报告题目：Learning to Learn from Small Data in the Era of Big Data
Dr. Qianru Sun is currently a research fellow working with Prof. Tat-Seng Chua at the National University of Singapore. From 2016 to 2018, she held the Lise Meitner Award Fellowship and worked with Prof. Dr. Bernt Schiele at the Max-Planck Institute for Informatics (MPII), Germany. In Jan 2016, she obtained her Ph.D. degree from Peking University, and her thesis was advised by Prof. Hong Liu. From 2014 to 2015, she was a visiting Ph.D. student advised by Prof. Tatsuya Harada at the University of Tokyo. Her research interests are computer vision and machine learning — the core fields of artificial intelligence. Specific research topics include image recognition, conditional image generation, meta-learning, and transfer learning.
A machine learning model often requires a large number of training samples for good performance. In contrast, humans can learn new concepts and master new skills faster and more efficiently from small data. For example, kids can easily tell dogs and cats apart after seeing them only a few times. A person who knows how to ride a bike can learn to ride a motorcycle fast with a little or even no demonstration.

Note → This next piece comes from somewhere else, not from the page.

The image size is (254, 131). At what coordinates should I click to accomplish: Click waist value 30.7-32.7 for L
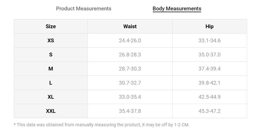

So, the question is "Can we design a machine learning model to have the same ability to learn fast and efficiently?" In this talk, Dr Sun will present my recent works on "Learning to learn from small data''. The key ideas are inspired by humans' lifelong learning mechanism that humans can successfully exploit learning experience in previous small data tasks for tackling subsequent ones. Specifically, Dr Sun will introduce my proposed algorithms -- "Learning to transfer knowledge", "Learning to generate data", and "Learning to customize and combine models", and will show some concrete results.